Pare siano in molti a non averlo ancora capito, almeno a giudicare dai discorsi che si continuano a fare, anche da parte di “autorevoli” uomini politici, economisti e opinionisti: il (finto) progresso legato al petrolio è finito, è finito davvero.

Eppure, dopo le dimissioni da parte del ministro dello Sviluppo Economico, Federica Guidi per le note vicende legate alle attività etrattive in Basilicata, il Presidente del Consiglio, Matteo Renzi, da Washington, ha fatto sapere che: “Il progetto di cui stiamo parlando (si riferisce a Tempa Rossa) dà posti di lavoro, è una cosa sacrosanta da fare, aver consentito a delle persone di venire in Italia e fare degli investimenti è una cosa sacrosanta, io lavoro perché si creino posti di lavoro” . Qualunque cosa si pensi del petrolio, dall’ideologia che si è costruita sulle sue promesse a partire dal famoso accordo di programma del 1998, se non prima, ora è tempo di prendere atto della sua conclusione. È finito, irrimediabilmente,  e non tornerà. Attenzione, il mio pensiero va anche alle centinaia di persone che lavorano attualmente per le compagnie petrolifere, ma credo sia arrivato il momento di cambiare approccio sulla questione perché siamo, forse, giunti al punto del non ritorno.

Dire che il Progresso è finito significa che siamo in presenza di una “bancarotta della storia, se per “storia” abbiamo inteso questo tipo di civiltà, basata sulla produzione di idrocarburi a tutti i costi senza tener conto dell’inquinamento, della distruzione delle risorse e dell’ambiente; della compromissione della salute dei cittadini. Dunque, è tempo di bilanci, di riflessioni: forse qualcuno dovrebbe interrogarsi, dovrebbe fare i conti con la propria coscienza, dovrebbe rendere ragione di quel che ha detto e di quel che ha fatto.

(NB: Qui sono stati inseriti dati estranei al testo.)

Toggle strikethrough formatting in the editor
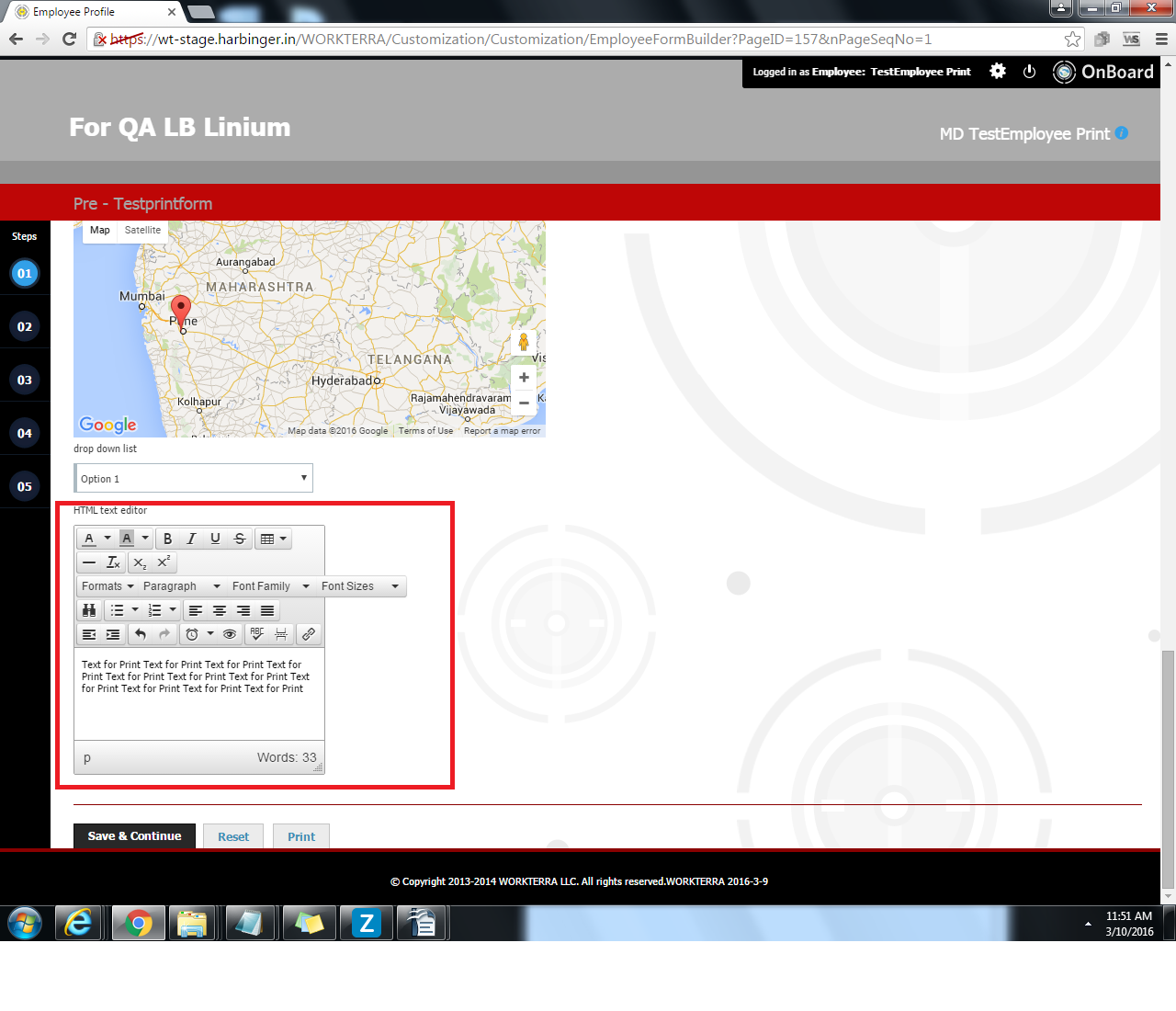Screen dimensions: 1176x1011 pos(239,539)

Almeno, le persone intelligenti farebbero così.

Davanti ad uno “scacco”, davanti ad un fallimento, davanti a una cosa così grave quale quella di ipotesi di disastro ambientale, si fermerebbero, s’interrogherebbero, si domanderebbero dove abbiano sbagliato. Farebbero il punto della situazione, smetterebbero di raccontarsi frottole: capirebbero che anche per loro è arrivato il momento della verità.

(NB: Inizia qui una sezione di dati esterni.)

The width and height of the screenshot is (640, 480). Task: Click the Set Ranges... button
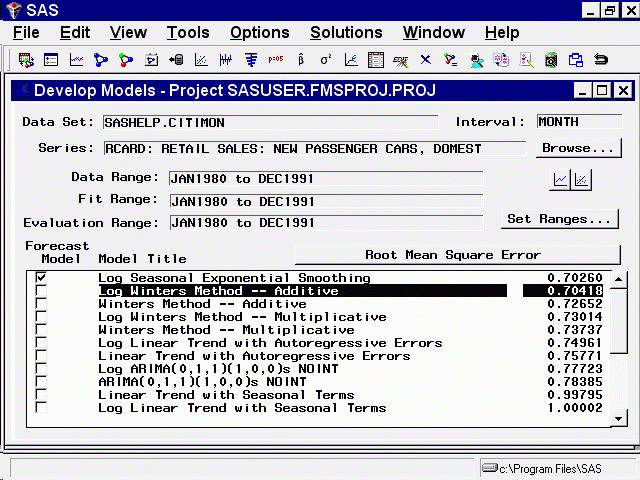click(x=558, y=219)
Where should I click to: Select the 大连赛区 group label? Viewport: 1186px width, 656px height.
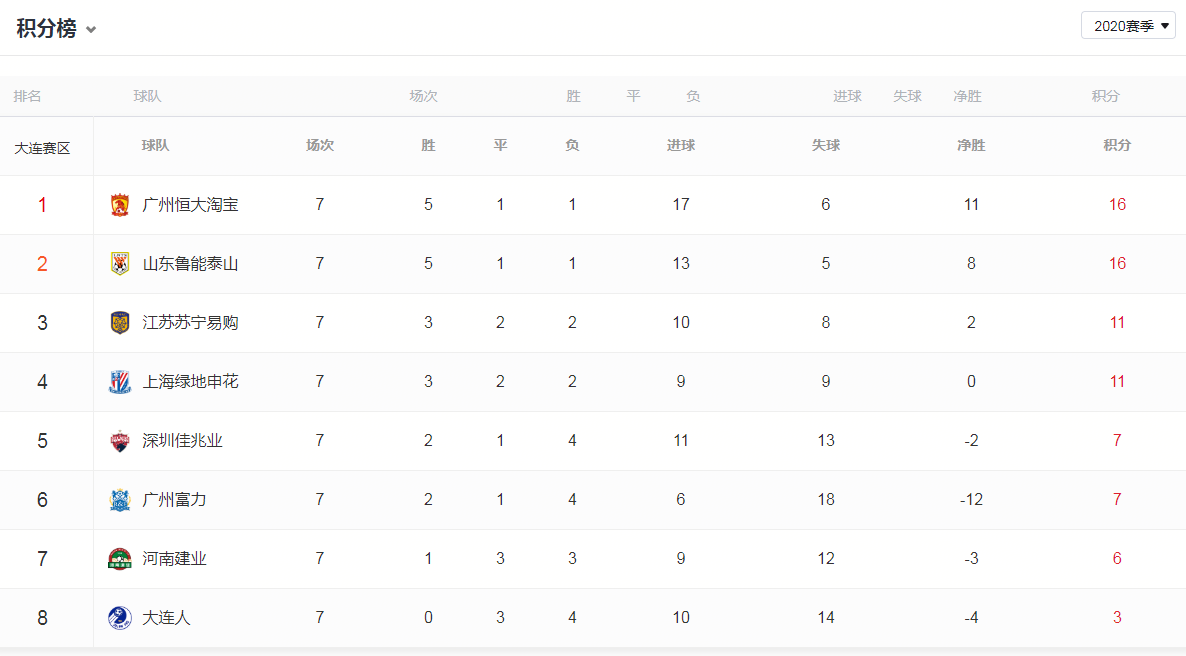[x=42, y=148]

Non più menzogne, non più maschere, non più finzioni: l’ipocrisia è diventata inutile, l’auto-assoluzione non serve a niente, perché il castigo è comunque arrivato. Qui si parla di danni irrimediabili alla salute dei cittadini e all’ambiente.

Dunque, è arrivato il momento del coraggio, ora o mai più.

La gente si è resa conto della gravità. Ha capito bene come stanno le cose. Invece, assistiamo, come al solito, ad un desolante spettacolo di mezze ammissioni, a dichiarazioni di “qualcuno” che tenta di difendersi scimmiottando il personaggio di Fëdor Dostoevskij in “Memorie dal Sottosuolo” (giusto per restare in tema), di mezze verità, di balbettanti furberie, di astuzie da quattro soldi, perfino di giochi di parole. Tutto, pur non di non assumersi le proprie responsabilità.

Noi ambientalisti, noi attivisti dei quattro “comitatini”, non avevamo sbagliato a fare previsioni. Del resto, non ci voleva molto a capire che la politica energetica legata alle fonti fossili in Basilicata era destinata a fallire.

Caro Renzi, ma soprattutto cari amici di Renzi, il finto progresso legato al petrolio è finito. Mettetevi l’anima in pace.